Durante anos Israel desacreditou os números de mortos avançados pelo Ministério da Saúde de Gaza. No entanto, a verdade não pode ficar indefinidamente escondida e, agora, já não é possível ocultar as evidências, como avançou o jornal diário israelita Haaretz.
Vários anos de propaganda e manipulação, procurando desacreditar o apuramento de vítimas mortais provocadas pelos seus ataques genocidas, o Exército Israelita viu-se obrigado a aceitar como válidos ou números difundidos pelo Ministério da Saúde de Gaza.

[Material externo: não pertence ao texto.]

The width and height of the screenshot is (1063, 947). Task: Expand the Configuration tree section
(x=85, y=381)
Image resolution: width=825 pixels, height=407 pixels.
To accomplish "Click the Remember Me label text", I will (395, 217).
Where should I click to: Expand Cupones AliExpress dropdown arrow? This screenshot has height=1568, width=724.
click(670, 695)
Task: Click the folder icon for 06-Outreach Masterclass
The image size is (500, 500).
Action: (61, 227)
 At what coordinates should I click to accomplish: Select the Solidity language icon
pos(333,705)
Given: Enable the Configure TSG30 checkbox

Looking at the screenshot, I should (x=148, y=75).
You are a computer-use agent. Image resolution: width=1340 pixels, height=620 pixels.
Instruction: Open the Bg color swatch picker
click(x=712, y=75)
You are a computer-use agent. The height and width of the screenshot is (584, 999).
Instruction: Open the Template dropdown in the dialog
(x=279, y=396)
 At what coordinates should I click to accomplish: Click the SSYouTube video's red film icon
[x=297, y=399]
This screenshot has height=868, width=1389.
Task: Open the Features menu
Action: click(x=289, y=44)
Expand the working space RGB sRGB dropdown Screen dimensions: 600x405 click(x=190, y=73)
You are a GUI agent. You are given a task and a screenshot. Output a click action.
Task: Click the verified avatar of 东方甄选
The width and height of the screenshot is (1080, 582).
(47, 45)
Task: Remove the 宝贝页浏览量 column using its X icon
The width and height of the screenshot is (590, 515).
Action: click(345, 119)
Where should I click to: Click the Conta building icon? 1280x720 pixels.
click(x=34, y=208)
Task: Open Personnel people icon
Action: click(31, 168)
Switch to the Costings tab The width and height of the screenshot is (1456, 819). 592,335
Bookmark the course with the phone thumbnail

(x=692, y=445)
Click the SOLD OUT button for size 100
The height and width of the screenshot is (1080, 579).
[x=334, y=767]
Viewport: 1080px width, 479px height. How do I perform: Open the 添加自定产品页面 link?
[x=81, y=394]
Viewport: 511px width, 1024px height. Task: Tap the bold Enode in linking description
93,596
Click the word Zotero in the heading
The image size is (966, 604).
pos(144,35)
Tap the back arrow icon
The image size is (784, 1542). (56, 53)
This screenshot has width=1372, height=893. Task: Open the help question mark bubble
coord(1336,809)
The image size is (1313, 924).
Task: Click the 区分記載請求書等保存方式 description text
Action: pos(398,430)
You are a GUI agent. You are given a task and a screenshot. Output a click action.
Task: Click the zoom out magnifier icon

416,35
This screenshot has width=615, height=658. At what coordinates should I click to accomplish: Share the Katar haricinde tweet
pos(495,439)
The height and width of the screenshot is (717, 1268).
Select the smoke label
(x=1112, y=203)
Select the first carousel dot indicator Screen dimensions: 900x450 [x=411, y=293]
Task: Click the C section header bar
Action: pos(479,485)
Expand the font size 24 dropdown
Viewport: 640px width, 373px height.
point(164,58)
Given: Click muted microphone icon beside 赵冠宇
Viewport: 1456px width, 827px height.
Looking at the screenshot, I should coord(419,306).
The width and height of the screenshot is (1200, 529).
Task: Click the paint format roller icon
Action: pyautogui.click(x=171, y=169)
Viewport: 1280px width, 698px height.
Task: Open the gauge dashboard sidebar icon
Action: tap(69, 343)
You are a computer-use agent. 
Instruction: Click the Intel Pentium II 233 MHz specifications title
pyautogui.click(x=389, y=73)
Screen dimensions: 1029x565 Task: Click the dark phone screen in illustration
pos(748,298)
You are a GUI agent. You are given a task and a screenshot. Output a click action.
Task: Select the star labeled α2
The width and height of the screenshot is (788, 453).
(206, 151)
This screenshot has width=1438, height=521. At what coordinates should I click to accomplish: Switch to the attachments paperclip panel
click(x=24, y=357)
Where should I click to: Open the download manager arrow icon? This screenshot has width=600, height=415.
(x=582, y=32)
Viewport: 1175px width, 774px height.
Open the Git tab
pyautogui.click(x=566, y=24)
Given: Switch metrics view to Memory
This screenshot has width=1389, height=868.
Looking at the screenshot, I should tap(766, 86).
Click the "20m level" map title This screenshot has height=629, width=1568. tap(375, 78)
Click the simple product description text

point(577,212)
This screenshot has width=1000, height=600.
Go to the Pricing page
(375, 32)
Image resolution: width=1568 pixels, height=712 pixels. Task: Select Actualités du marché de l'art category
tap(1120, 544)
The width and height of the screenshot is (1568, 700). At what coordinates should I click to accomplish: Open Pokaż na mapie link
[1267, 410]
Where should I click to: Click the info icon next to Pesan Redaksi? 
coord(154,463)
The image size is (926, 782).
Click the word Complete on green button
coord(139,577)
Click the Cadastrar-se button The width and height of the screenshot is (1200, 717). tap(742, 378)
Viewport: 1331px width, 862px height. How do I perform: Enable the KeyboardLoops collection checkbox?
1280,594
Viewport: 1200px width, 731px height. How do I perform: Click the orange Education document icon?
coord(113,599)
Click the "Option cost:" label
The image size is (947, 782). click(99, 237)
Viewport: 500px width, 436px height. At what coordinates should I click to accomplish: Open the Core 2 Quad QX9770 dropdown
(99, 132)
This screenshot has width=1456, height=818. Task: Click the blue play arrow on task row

A notícia foi avançada pelo insuspeito jornal diário israelita Haaretz, que avançou na última quinta-feira, 29, que o Exército de Israel aceitou que 71 mil palestinianos foram vítimas dos ataques das tropas sionistas, desde outubro de 2023, contra a Faixa de Gaza
Este número é, no entanto, parcial, já que se referem apenas a mortes provocadas por bombardeamentos, não incluindo pessoas desaparecidas que, eventualmente, possam estar soterradas nos escombros de edifícios, tão-pouco, estão contabilizados os palestinianos que morreram de fome ou que não conseguiram ser tratados, por razão da destruição dos hospitais, ou, ainda, por falta de medicamentos, retidos nas fronteiras de Gaza pelo criminoso bloqueio promovido por Israel.
Ao fim de três anos de genocídio do povo palestiniano, a diplomacia de Israel e as suas caixas de ressonância internacionais empenharam-se em desacreditar os números avançados pelo Ministério da Saúde de Gaza, que consideravam exagerados. Porém, investigações de organismos internacionais, como agências das Nações Unidas, concluíram que estes números são credíveis e que poderão estar aquém das mortes anunciadas.